One of the most intelligent and intriguing documentary filmmakers working today is Amir Bar-Lev, who applies many of the tools of investigative journalism to subjects that you may not realize would benefit from such a treatment. He's not so much interested in uncovering hereto unfound facts, but he remembers that it's a documentarian's duty to dig deeper, beyond the approved coverage and standard soundbites to find the core and heart of the world surrounding the story. Watch his earlier works The Tillman Story or My Kid Could Paint That and you'll know exactly what I'm talking about. And then dive headfirst into his latest, Happy Valley, an absolutely essential doc about the devastating aftermath in around the Penn State campus after the conviction of football coach Jerry Sandusky for multiple counts of child molestation, and firing of longtime head coach Joe Paterno for not doing more when allegations against Sandusky were first brought to his attention in the late 1990s.

While Bar-Lev does get into the case itself, his true focus is the community in the wake of these events. Like many college towns with a winning football team, far too much emphasis was placed on the game, creating an environment where those involved with the game are virtually untouchable.

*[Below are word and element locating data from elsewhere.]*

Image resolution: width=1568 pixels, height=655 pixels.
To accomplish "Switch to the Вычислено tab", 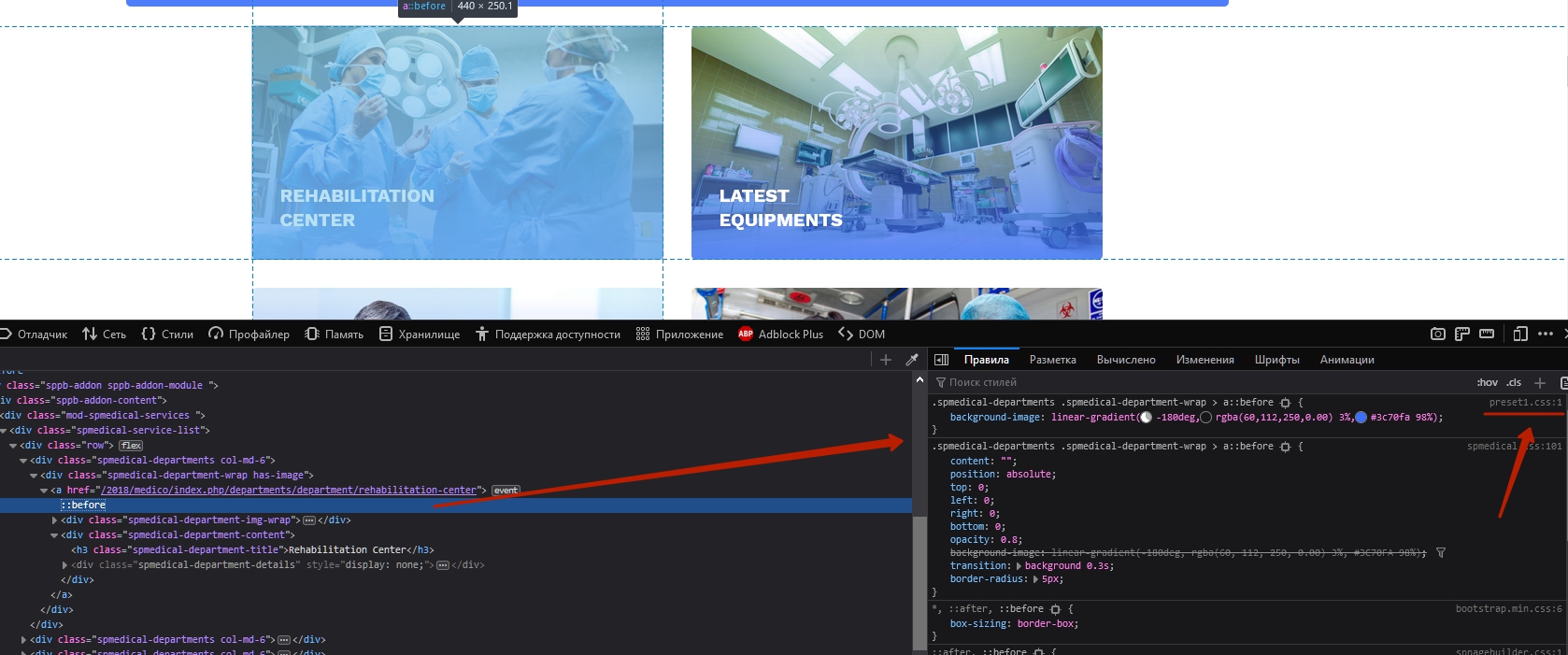I will tap(1125, 360).
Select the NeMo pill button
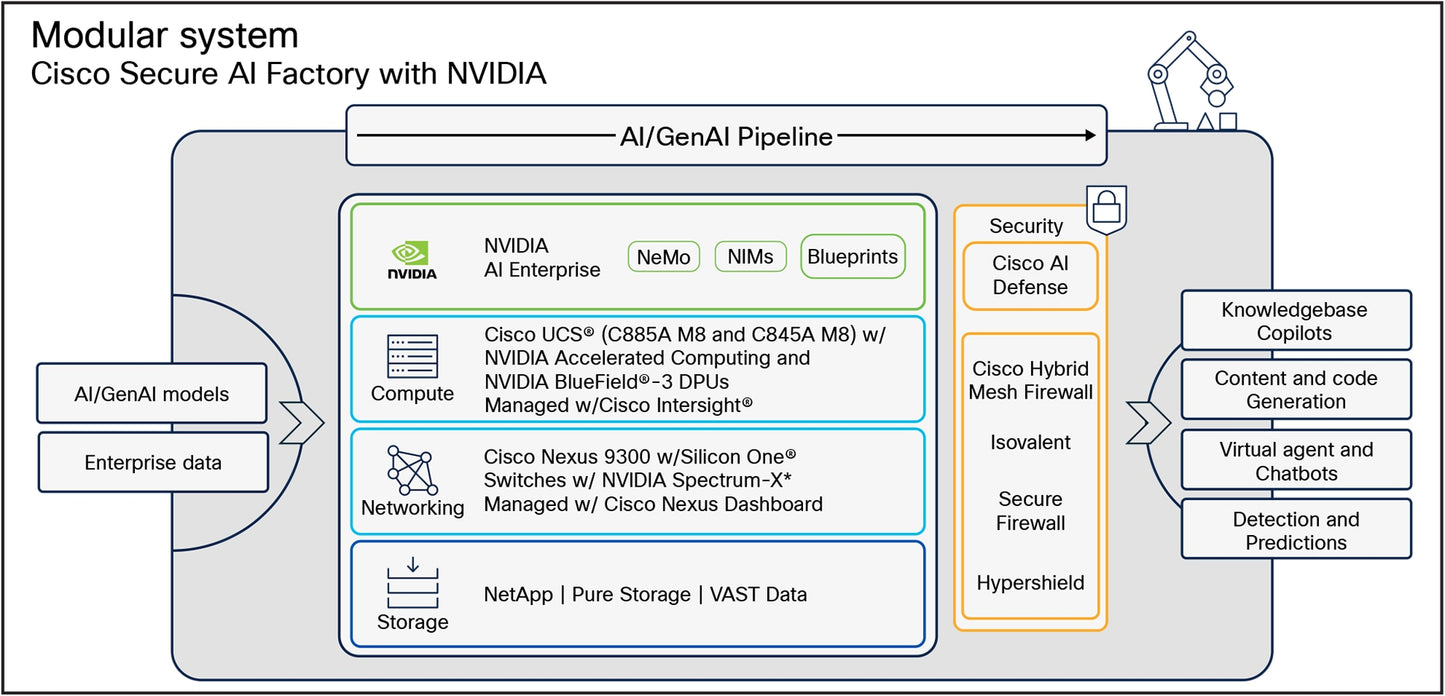Viewport: 1445px width, 696px height. (664, 257)
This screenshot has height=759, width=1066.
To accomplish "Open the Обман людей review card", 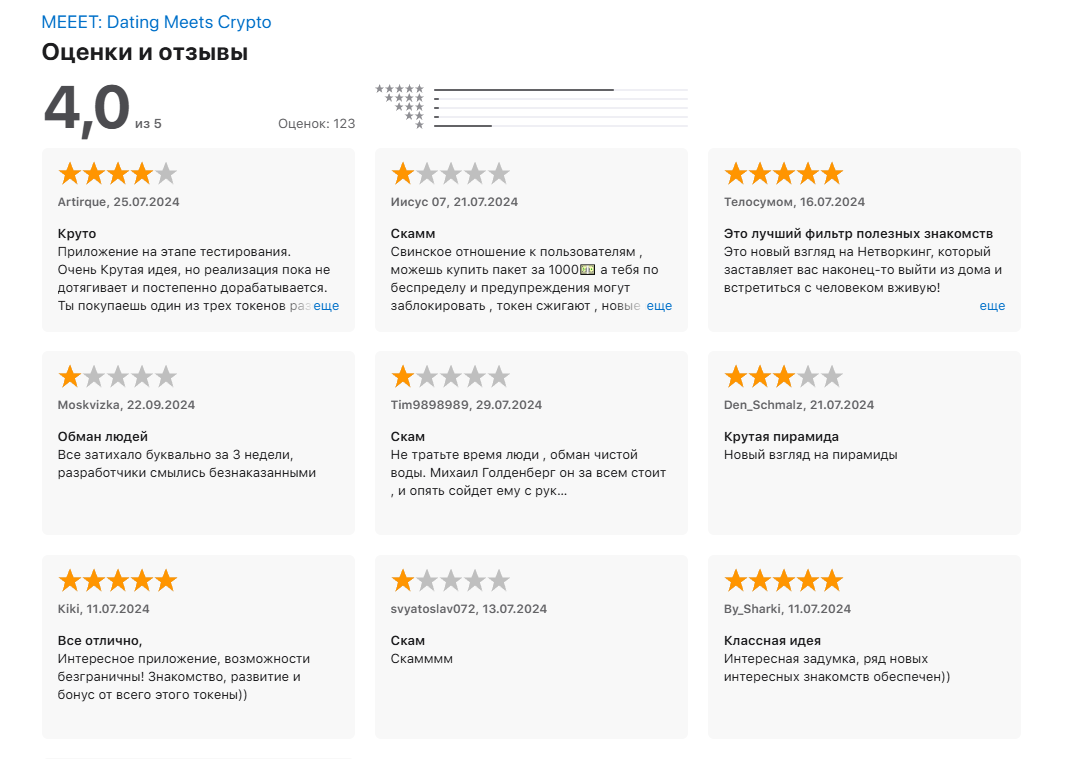I will pyautogui.click(x=199, y=443).
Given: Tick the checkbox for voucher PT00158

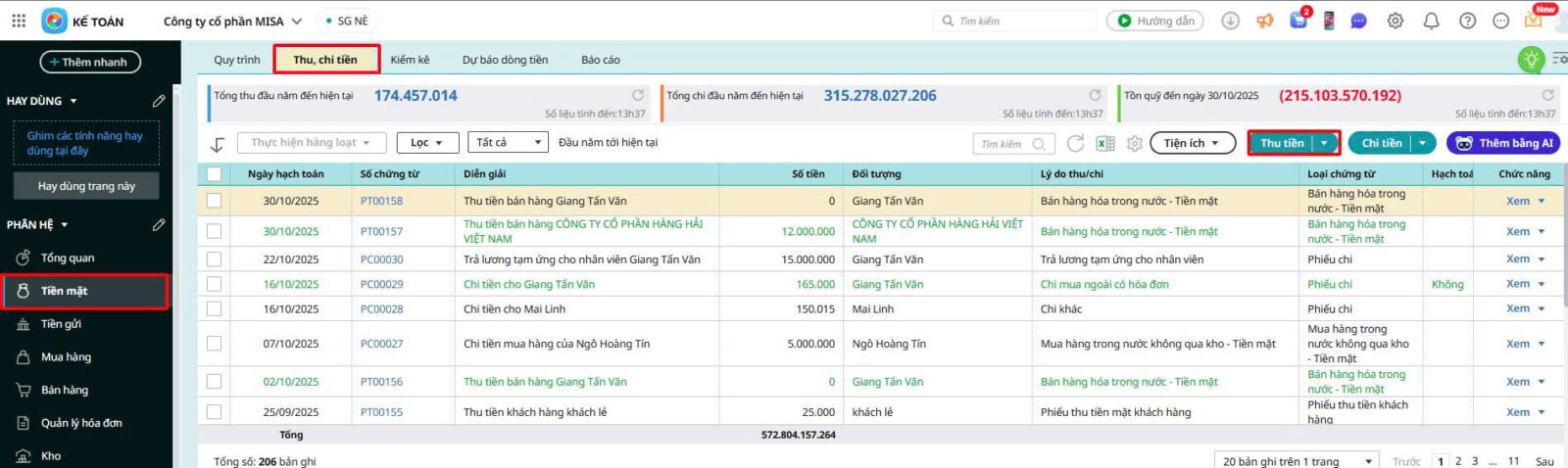Looking at the screenshot, I should [x=214, y=201].
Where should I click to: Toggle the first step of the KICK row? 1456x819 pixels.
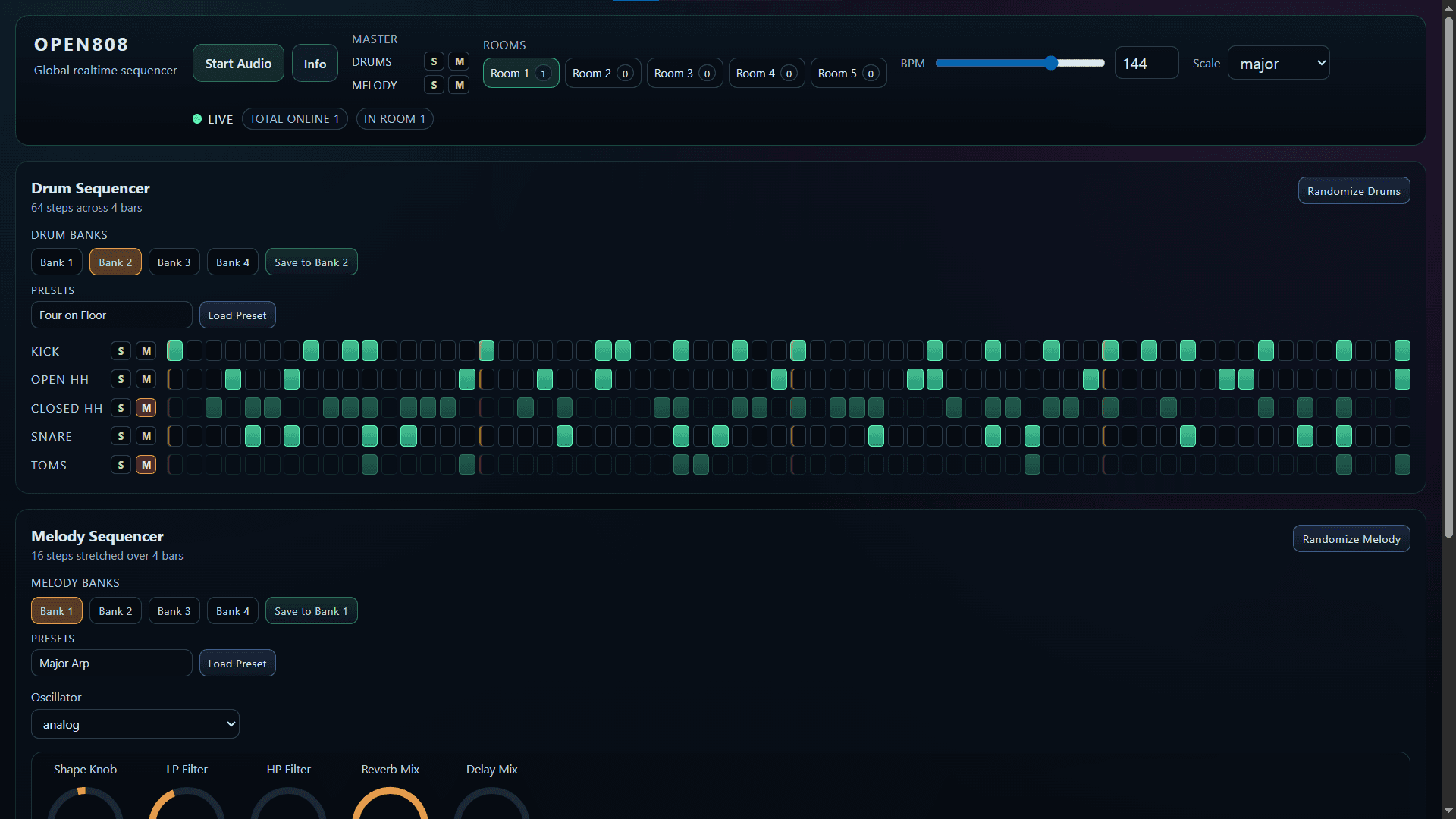[174, 350]
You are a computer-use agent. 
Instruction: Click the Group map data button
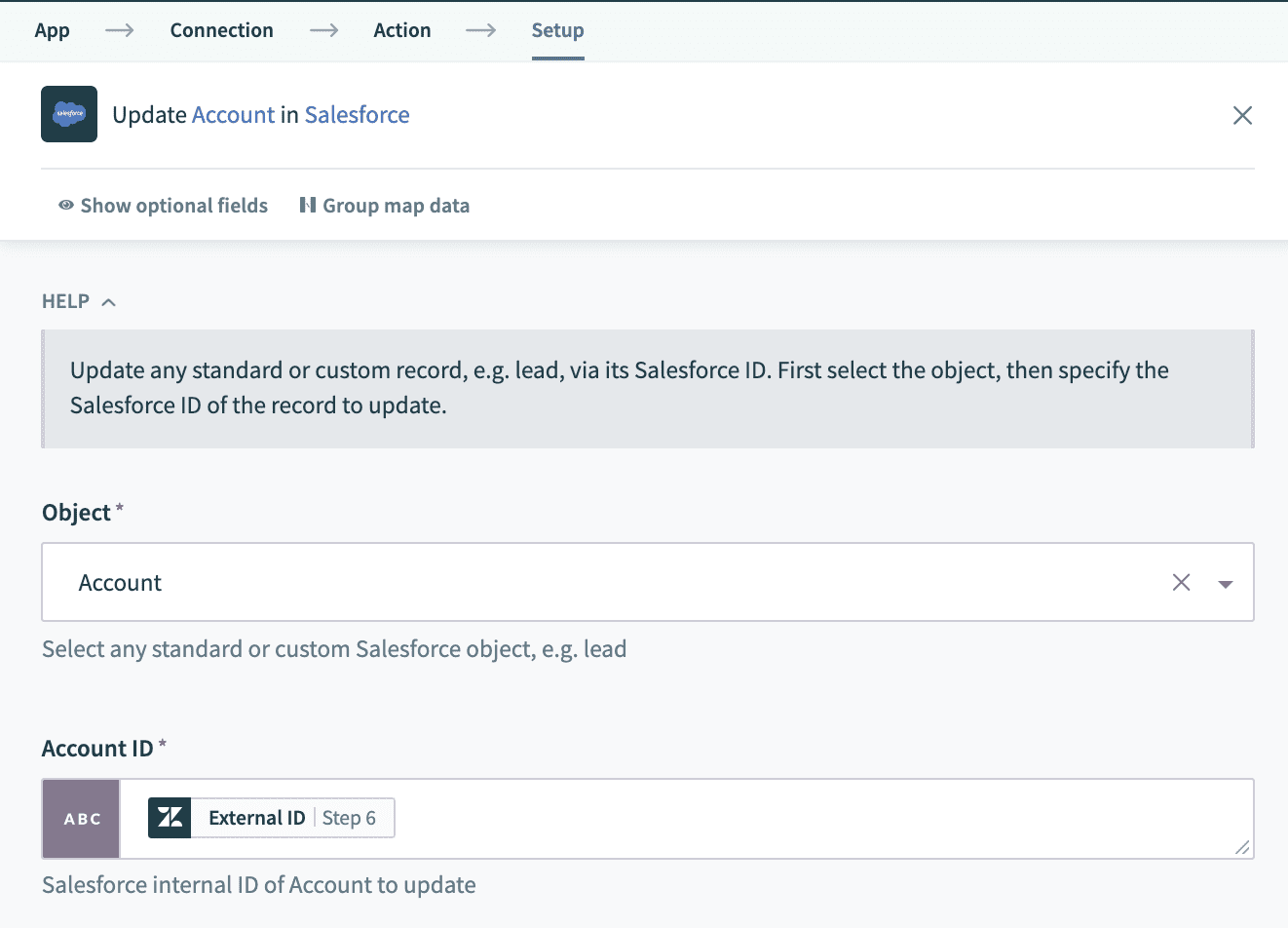point(385,206)
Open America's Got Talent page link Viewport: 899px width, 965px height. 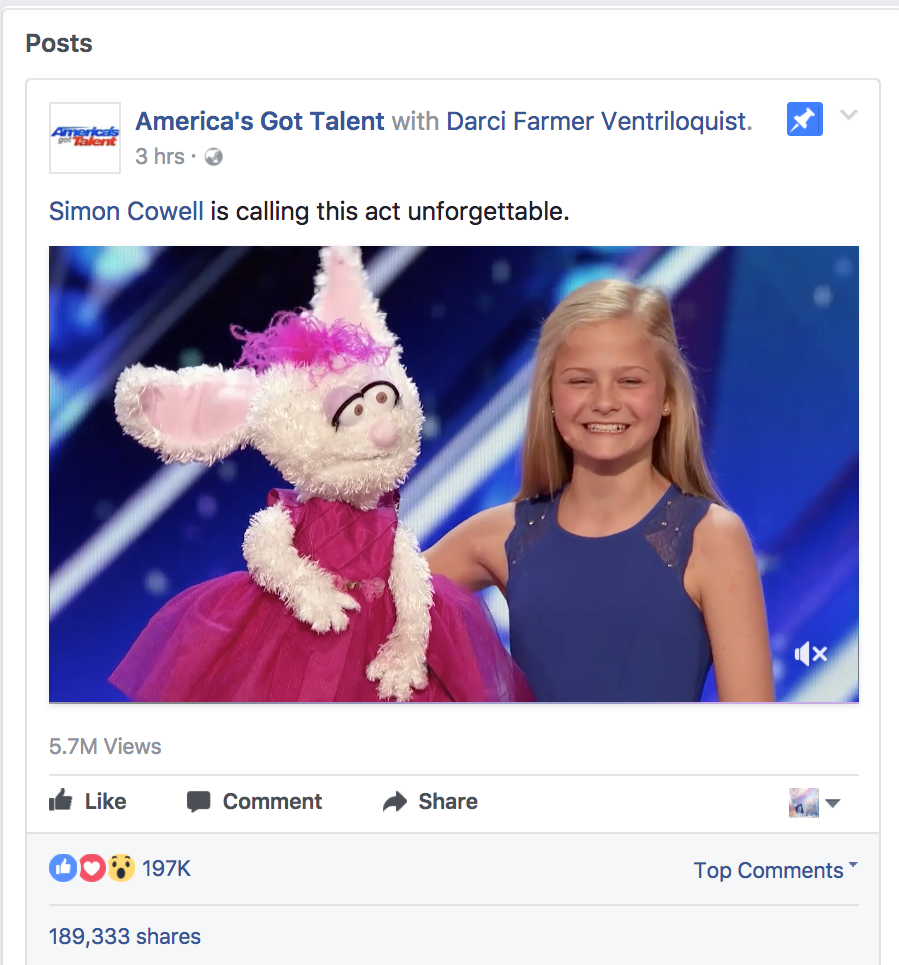click(260, 121)
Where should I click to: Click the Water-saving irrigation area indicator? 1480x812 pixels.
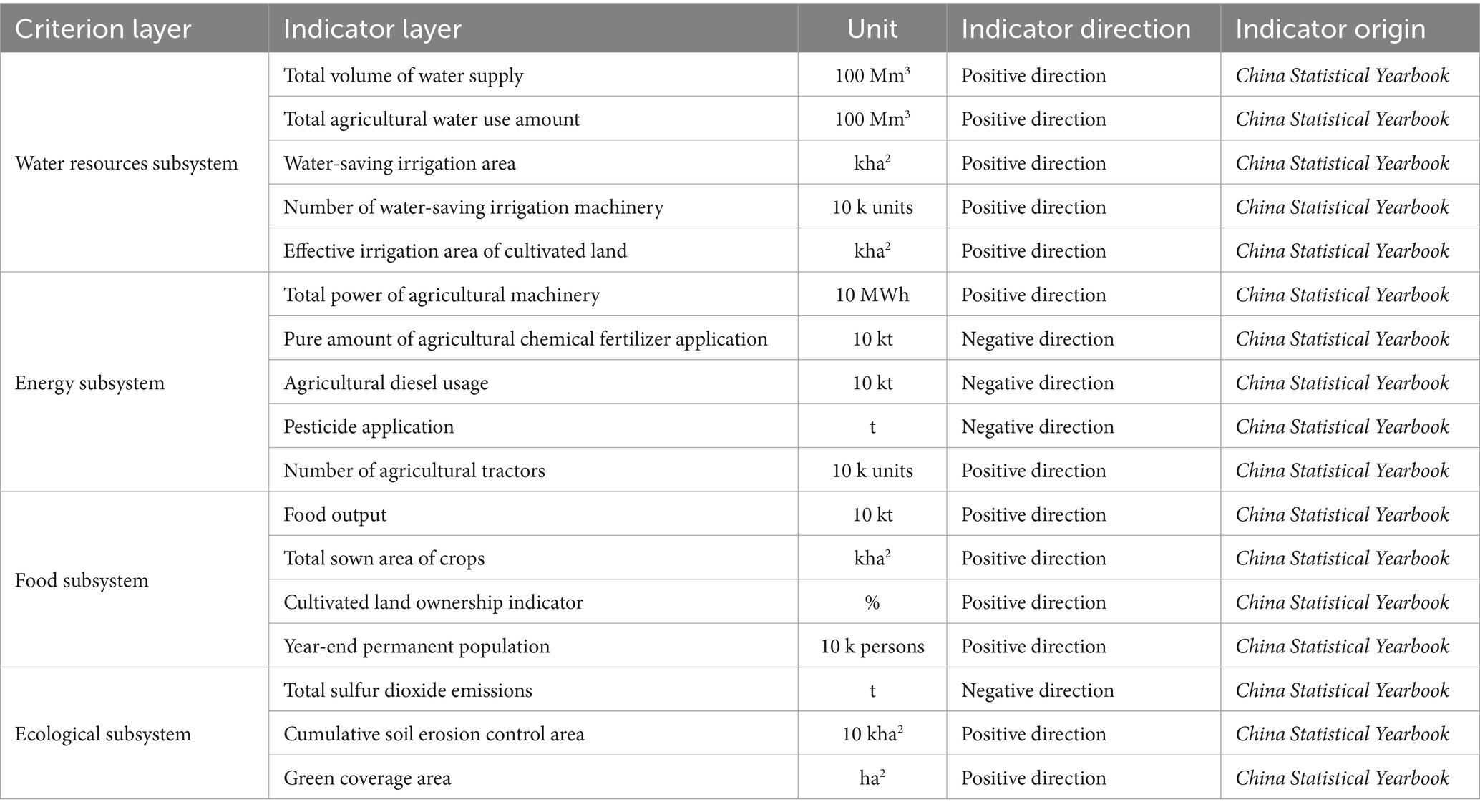[x=399, y=163]
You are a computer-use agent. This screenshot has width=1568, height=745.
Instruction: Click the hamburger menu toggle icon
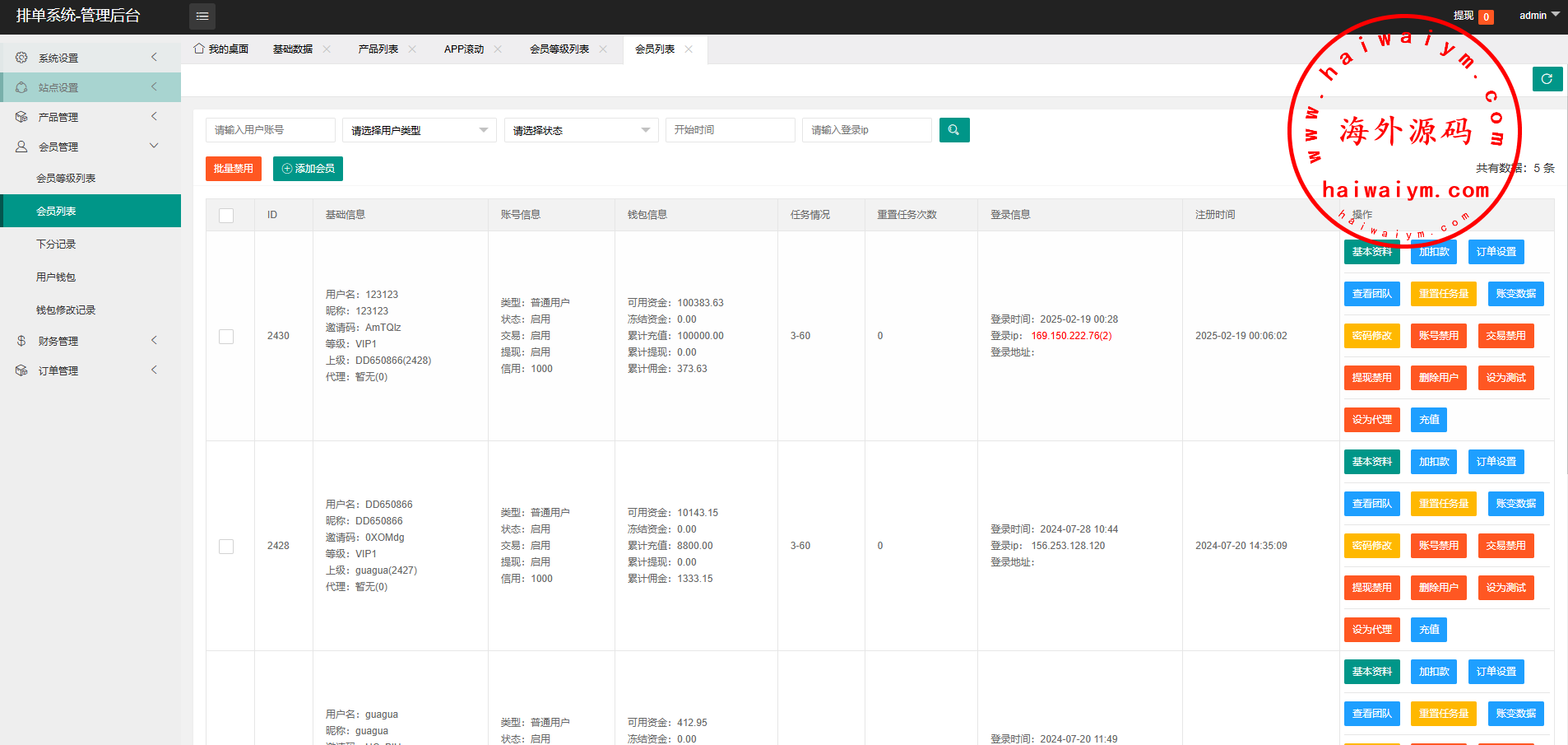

The filmmaker takes a necessary hard look at the practice of hero worship, and if ever there was a coach worthy of such worship, it was Paterno, who stressed academics above football. No one pushed the players to become well-rounded individuals beyond college more than Paterno, but he had a chance to stop Sandusky's actions and he didn't.

A great deal of what happened at Penn State after the conviction and firing was overreaction from all sides. Students rioted; the NCAA stripped Paterno's entire winning record during the years it was known Sandusky had done something inappropriate; the school was fined an enormous amount of money and banned from bowl games for four years (which seems to punish no one but the players, who are blameless in this affair), chastising the school for placing football before all else (this coming from the NCAA, mind you).

But the true power of Happy Valley comes from the more or less full cooperation that the director got from both Paterno's family and the now-grown adopted son of Sandusky, who heard the testimony during the trial and realized that he too had been the victim of this serial pedophile. Most who had lingering doubts about Sandusky's guilt didn't after the son came forward. The film unveils a disturbing trend that seems to rise to the surface whenever an allegation like this comes out, those who have a stake in the outcome tend to side with the person whose innocence most benefits them. Imagine that. This isn't groundbreaking news, but to see it laid out the way it is here makes it all the more clear and damning — that our opinion on someone's guilt or innocence often has little to do with the evidence.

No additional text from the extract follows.